Start of Block

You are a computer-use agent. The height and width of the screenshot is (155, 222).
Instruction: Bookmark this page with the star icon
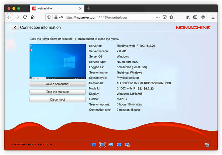[x=172, y=17]
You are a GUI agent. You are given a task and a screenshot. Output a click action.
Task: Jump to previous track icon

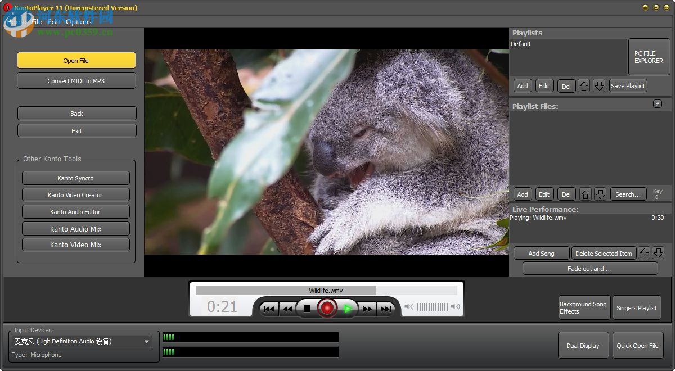[268, 308]
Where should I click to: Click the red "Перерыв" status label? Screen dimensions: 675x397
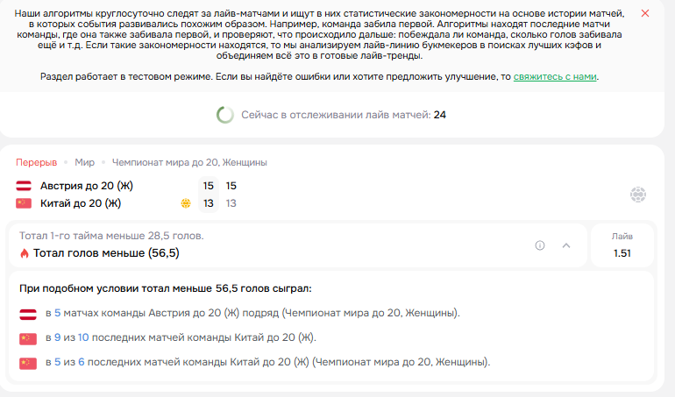(x=37, y=162)
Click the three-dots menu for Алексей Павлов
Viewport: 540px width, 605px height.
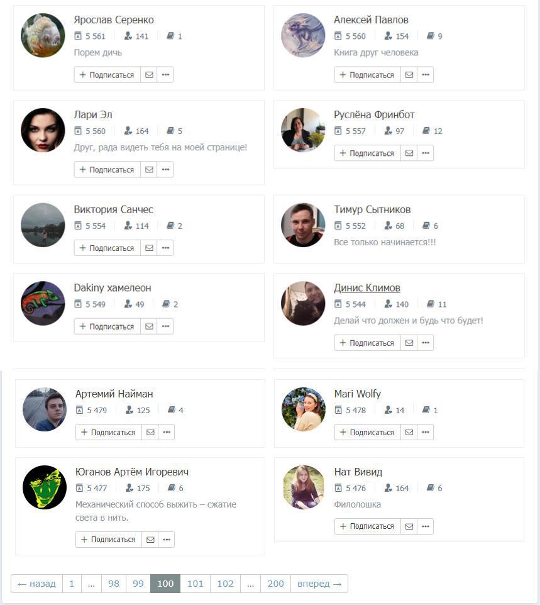click(426, 75)
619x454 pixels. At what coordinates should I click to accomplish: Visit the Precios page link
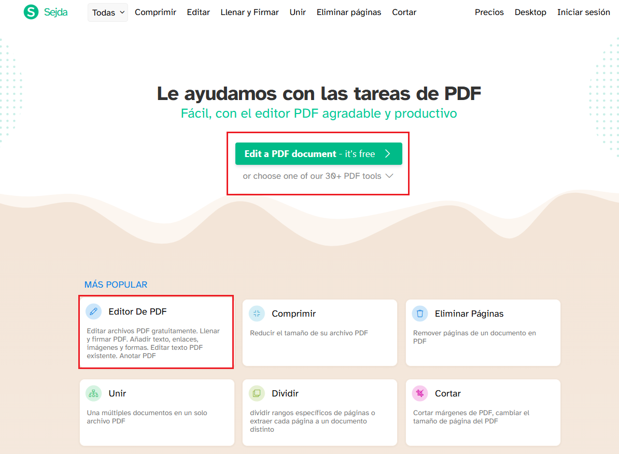(489, 12)
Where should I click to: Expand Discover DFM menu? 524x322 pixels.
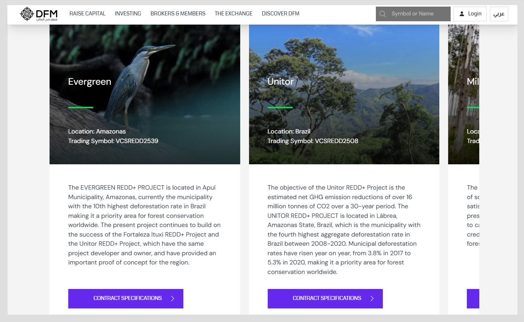click(281, 14)
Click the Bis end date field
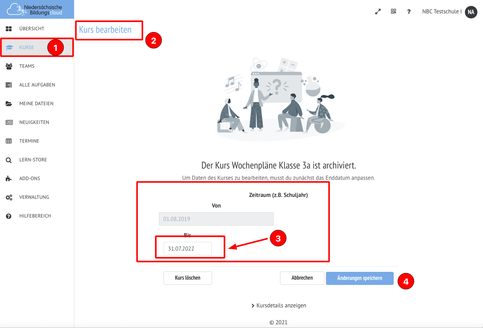Image resolution: width=483 pixels, height=328 pixels. [187, 249]
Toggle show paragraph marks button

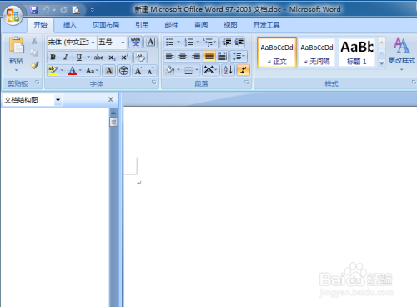[x=244, y=70]
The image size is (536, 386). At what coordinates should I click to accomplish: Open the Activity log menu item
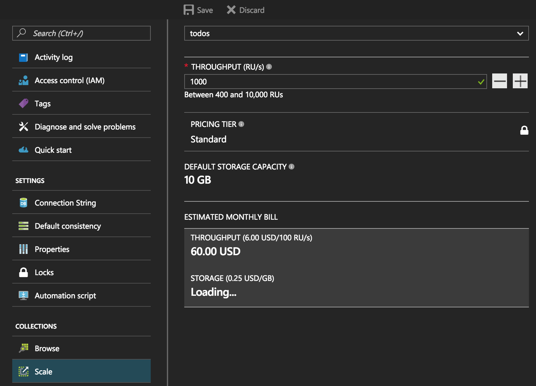[x=53, y=57]
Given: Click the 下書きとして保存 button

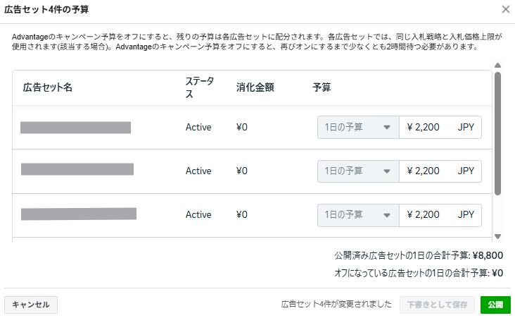Looking at the screenshot, I should [x=437, y=305].
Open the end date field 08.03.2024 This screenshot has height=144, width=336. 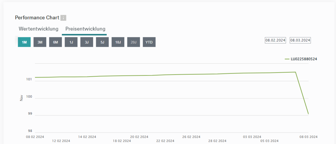[x=300, y=40]
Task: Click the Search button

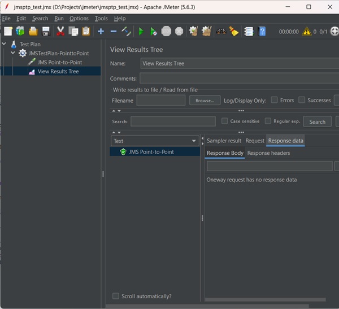Action: click(x=317, y=121)
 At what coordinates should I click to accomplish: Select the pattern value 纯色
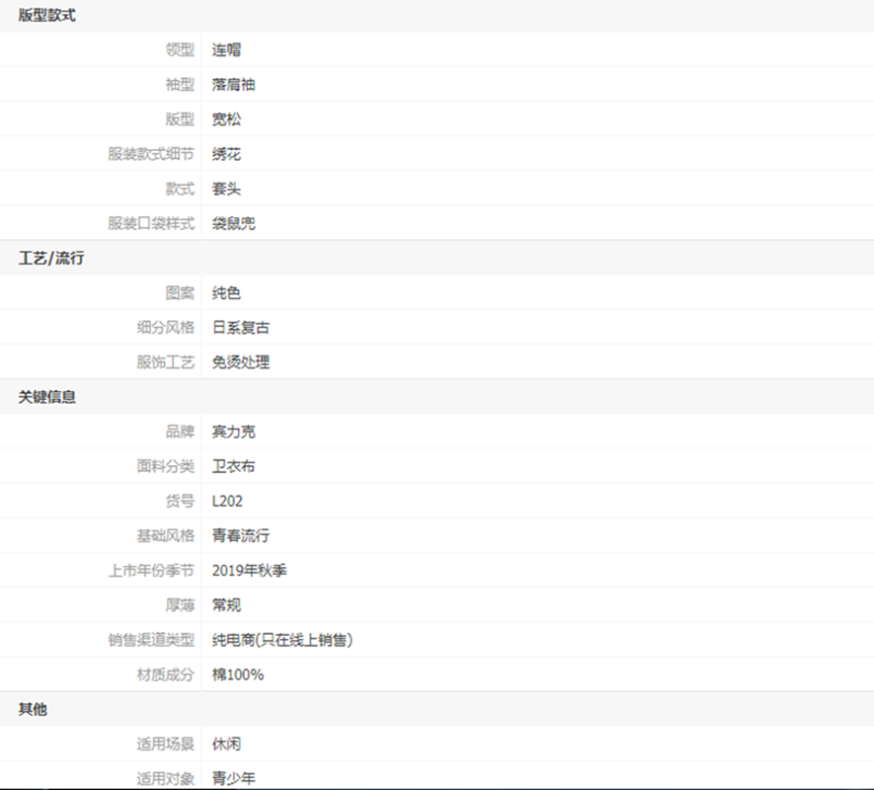click(x=226, y=293)
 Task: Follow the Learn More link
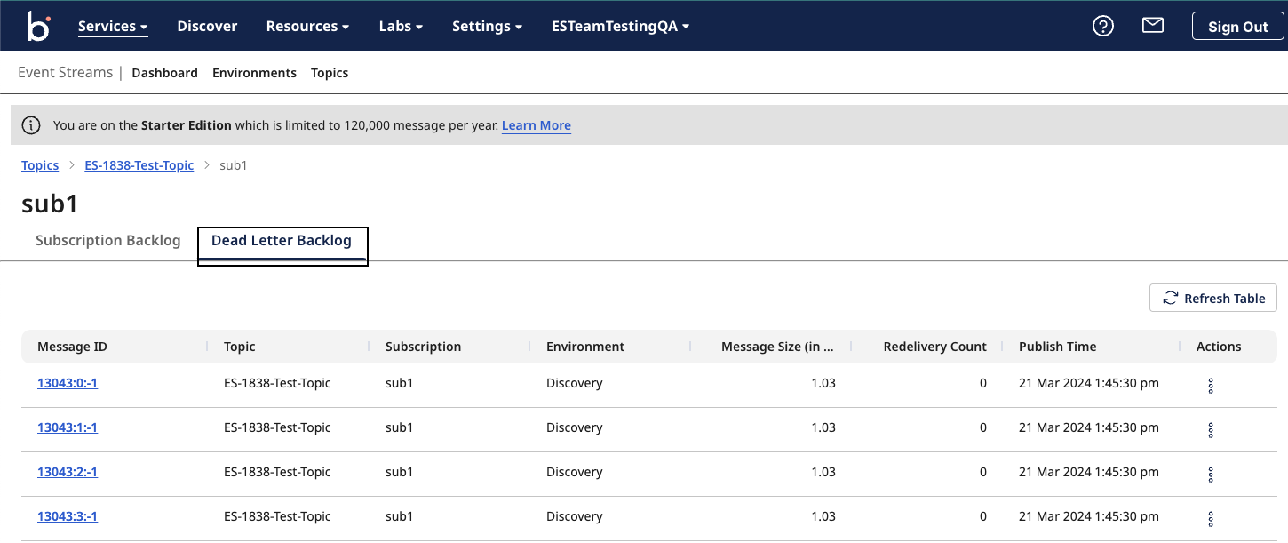tap(536, 125)
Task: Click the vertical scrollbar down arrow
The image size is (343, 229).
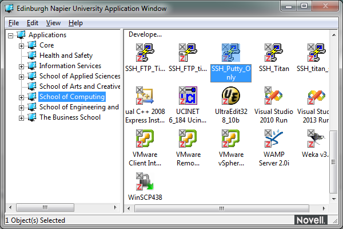Action: pyautogui.click(x=334, y=207)
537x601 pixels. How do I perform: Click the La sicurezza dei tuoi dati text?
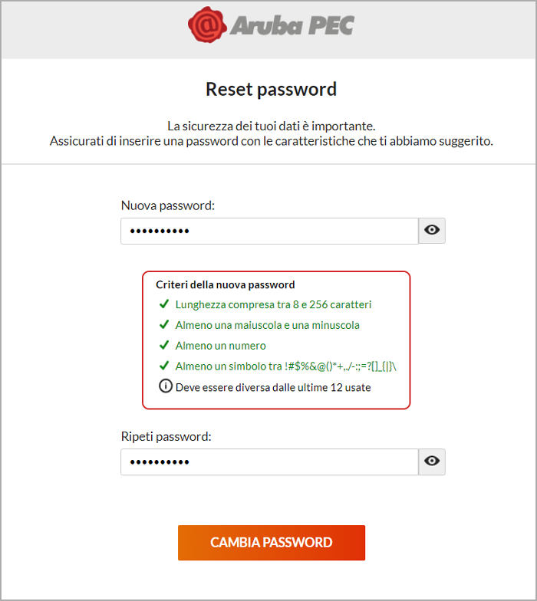pos(271,126)
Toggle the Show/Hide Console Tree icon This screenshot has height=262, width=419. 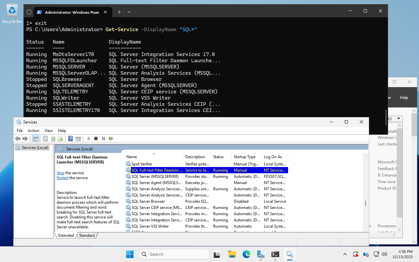[x=36, y=138]
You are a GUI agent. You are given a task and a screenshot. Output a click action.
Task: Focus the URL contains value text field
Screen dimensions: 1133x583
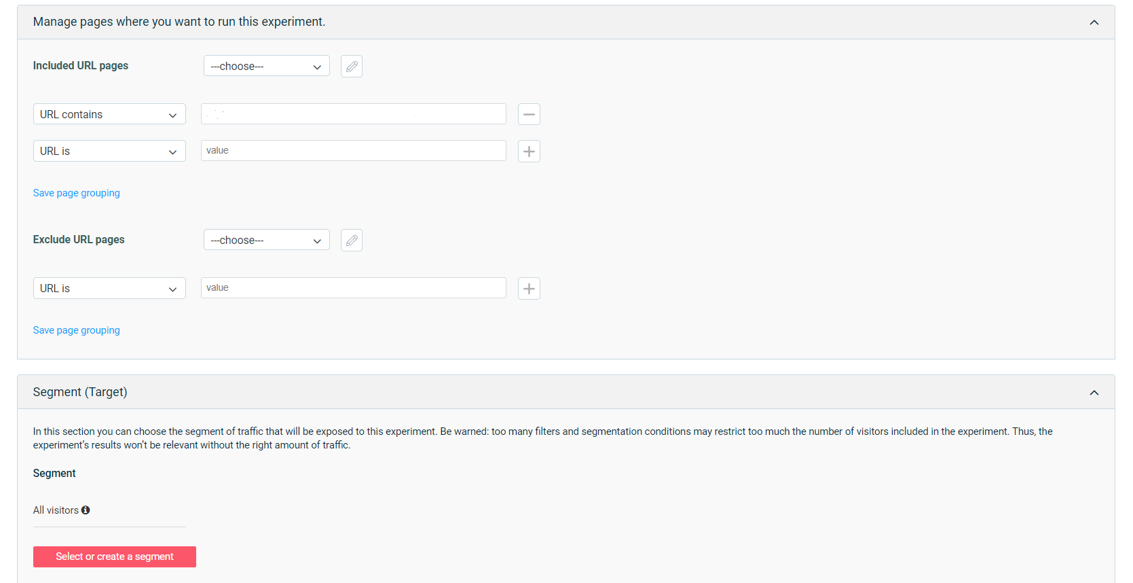click(353, 114)
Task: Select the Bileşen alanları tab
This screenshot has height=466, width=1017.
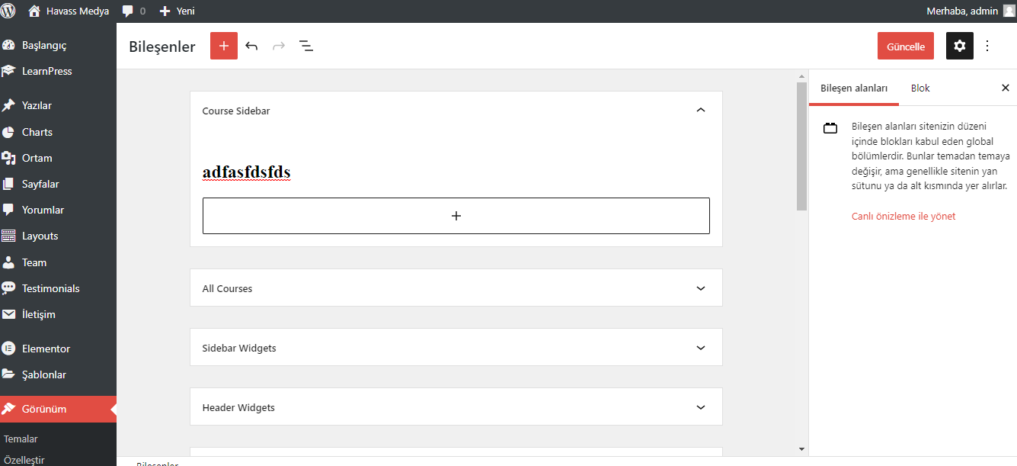Action: point(854,88)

End of Block

◆ Activity
Everything from the line with "Task: Select the Bileşen alanları tab" through the final line of the material is to be returned exactly, both ends included, apart from the pictures.

◆ Result for this task
Task: Select the Bileşen alanları tab
This screenshot has height=466, width=1017.
Action: point(854,88)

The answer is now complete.